• _Exercise instructions_: Your answer should consist solely of the lines from the one containing "Where should I click to: Select" through the end of the entries below, duplicated exactly.

────

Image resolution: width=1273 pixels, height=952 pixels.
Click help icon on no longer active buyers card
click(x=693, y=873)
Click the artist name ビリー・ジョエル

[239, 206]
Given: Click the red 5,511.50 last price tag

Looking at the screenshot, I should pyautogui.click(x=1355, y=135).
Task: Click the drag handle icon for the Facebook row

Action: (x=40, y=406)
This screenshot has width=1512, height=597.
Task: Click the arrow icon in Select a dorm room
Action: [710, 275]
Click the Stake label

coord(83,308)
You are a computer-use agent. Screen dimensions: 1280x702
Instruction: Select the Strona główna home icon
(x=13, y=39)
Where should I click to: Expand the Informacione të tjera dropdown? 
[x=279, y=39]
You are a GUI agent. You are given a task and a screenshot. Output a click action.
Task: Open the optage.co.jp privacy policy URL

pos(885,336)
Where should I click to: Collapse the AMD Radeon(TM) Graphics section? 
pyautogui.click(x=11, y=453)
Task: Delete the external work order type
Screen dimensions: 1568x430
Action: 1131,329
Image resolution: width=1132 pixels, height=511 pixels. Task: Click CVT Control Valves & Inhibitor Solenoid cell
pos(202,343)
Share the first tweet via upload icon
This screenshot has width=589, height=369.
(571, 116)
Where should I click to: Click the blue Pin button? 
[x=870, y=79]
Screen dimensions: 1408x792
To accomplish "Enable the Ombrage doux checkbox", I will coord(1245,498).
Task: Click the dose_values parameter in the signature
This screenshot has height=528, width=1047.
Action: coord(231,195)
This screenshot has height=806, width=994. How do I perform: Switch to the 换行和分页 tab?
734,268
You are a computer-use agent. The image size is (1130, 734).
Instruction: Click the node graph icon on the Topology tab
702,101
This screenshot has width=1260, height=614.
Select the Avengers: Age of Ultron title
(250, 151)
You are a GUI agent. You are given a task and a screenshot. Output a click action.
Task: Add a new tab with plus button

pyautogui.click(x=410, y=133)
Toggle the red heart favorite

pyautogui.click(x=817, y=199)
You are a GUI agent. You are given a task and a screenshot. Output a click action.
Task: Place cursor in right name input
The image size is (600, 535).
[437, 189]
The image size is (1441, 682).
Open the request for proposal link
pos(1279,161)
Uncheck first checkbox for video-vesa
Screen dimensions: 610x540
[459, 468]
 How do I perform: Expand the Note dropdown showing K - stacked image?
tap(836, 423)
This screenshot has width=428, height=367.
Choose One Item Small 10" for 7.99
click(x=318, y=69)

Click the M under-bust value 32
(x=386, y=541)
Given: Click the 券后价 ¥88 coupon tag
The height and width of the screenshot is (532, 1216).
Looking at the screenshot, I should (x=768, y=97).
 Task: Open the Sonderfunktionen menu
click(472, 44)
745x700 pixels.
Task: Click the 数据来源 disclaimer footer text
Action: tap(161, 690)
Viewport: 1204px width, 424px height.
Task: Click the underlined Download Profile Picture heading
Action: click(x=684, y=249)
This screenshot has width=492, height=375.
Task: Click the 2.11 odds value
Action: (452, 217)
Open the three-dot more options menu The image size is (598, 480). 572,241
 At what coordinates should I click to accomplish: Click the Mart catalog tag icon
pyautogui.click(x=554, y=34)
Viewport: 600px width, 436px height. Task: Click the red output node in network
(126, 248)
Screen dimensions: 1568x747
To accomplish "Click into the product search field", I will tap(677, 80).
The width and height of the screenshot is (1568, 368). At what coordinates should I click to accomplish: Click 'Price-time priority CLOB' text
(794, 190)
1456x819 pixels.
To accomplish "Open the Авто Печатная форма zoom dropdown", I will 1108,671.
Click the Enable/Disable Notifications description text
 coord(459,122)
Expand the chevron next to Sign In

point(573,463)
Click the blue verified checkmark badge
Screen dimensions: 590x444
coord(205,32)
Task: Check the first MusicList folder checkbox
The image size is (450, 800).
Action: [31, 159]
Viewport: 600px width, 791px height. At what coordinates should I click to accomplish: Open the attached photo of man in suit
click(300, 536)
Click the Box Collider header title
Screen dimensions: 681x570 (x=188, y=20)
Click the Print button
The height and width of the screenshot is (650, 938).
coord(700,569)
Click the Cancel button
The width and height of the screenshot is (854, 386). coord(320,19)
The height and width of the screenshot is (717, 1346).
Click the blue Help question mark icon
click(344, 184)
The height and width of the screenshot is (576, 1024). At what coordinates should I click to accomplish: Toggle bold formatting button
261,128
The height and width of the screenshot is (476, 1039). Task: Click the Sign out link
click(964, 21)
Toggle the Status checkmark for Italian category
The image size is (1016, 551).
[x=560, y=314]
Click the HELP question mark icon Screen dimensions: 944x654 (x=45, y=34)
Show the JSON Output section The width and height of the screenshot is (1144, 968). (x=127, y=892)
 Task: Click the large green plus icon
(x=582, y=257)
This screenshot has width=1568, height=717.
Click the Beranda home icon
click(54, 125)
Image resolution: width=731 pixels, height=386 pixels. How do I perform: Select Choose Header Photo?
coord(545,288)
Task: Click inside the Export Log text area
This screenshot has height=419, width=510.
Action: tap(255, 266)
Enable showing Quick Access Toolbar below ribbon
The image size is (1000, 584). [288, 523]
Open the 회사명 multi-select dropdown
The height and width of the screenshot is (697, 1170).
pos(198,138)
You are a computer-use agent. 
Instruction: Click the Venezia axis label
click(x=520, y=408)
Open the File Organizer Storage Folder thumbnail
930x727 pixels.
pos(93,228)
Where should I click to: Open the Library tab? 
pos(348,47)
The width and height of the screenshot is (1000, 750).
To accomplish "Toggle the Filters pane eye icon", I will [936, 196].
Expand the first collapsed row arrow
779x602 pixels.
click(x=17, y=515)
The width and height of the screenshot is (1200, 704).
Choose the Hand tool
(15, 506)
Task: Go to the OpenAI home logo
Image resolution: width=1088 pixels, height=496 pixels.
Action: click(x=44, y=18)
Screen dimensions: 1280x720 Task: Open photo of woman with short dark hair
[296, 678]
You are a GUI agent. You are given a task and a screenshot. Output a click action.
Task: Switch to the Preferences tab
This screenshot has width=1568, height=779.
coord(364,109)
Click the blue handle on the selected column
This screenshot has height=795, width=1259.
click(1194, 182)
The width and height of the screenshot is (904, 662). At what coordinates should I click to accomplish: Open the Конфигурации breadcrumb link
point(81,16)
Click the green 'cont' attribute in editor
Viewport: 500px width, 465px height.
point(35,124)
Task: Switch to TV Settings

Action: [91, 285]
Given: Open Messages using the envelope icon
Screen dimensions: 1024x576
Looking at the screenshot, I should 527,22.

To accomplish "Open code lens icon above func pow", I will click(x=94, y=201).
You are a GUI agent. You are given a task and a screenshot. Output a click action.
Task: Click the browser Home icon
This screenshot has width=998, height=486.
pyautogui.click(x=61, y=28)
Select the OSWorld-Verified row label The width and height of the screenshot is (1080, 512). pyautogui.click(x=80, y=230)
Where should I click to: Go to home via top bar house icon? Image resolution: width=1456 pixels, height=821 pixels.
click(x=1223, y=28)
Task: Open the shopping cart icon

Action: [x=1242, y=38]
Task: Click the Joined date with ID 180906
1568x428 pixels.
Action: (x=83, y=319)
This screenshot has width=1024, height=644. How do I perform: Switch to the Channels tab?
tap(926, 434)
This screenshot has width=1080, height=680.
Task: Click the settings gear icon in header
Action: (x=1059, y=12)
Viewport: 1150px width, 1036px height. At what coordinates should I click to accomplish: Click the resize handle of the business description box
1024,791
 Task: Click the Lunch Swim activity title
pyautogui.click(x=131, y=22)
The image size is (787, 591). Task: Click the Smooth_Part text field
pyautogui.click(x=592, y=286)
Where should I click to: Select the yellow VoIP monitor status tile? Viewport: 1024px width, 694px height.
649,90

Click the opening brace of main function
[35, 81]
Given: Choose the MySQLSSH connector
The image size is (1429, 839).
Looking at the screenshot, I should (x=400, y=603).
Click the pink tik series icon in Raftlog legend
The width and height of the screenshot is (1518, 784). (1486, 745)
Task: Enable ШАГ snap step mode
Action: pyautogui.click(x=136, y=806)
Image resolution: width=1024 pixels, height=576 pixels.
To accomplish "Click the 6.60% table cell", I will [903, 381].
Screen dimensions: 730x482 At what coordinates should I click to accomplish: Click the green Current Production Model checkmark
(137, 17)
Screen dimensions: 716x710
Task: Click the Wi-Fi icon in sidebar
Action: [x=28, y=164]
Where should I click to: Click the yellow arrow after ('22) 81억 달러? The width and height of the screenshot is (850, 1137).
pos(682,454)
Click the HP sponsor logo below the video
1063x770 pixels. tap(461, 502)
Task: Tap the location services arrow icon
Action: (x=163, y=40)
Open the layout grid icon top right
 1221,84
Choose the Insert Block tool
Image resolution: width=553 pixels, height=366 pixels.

────

• _Completed exercise_:
Where should I click to: Select the yellow VoIP monitor status tile? Viewport: 1024px width, 694px height.
649,90

Click the opening brace of main function
[35, 81]
Given: Choose the MySQLSSH connector
The image size is (1429, 839).
Looking at the screenshot, I should (x=400, y=603).
Click the pink tik series icon in Raftlog legend
The width and height of the screenshot is (1518, 784). (1486, 745)
Task: Enable ШАГ snap step mode
Action: pyautogui.click(x=136, y=806)
Image resolution: width=1024 pixels, height=576 pixels.
To accomplish "Click the 6.60% table cell", I will [903, 381].
Screen dimensions: 730x482 At what coordinates should I click to accomplish: Click the green Current Production Model checkmark
(137, 17)
Screen dimensions: 716x710
Task: Click the Wi-Fi icon in sidebar
Action: [x=28, y=164]
Where should I click to: Click the yellow arrow after ('22) 81억 달러? The width and height of the screenshot is (850, 1137).
pos(682,454)
Click the HP sponsor logo below the video
1063x770 pixels. tap(461, 502)
Task: Tap the location services arrow icon
Action: (x=163, y=40)
Open the layout grid icon top right
 1221,84
Choose the Insert Block tool
Image resolution: width=553 pixels, height=366 pixels.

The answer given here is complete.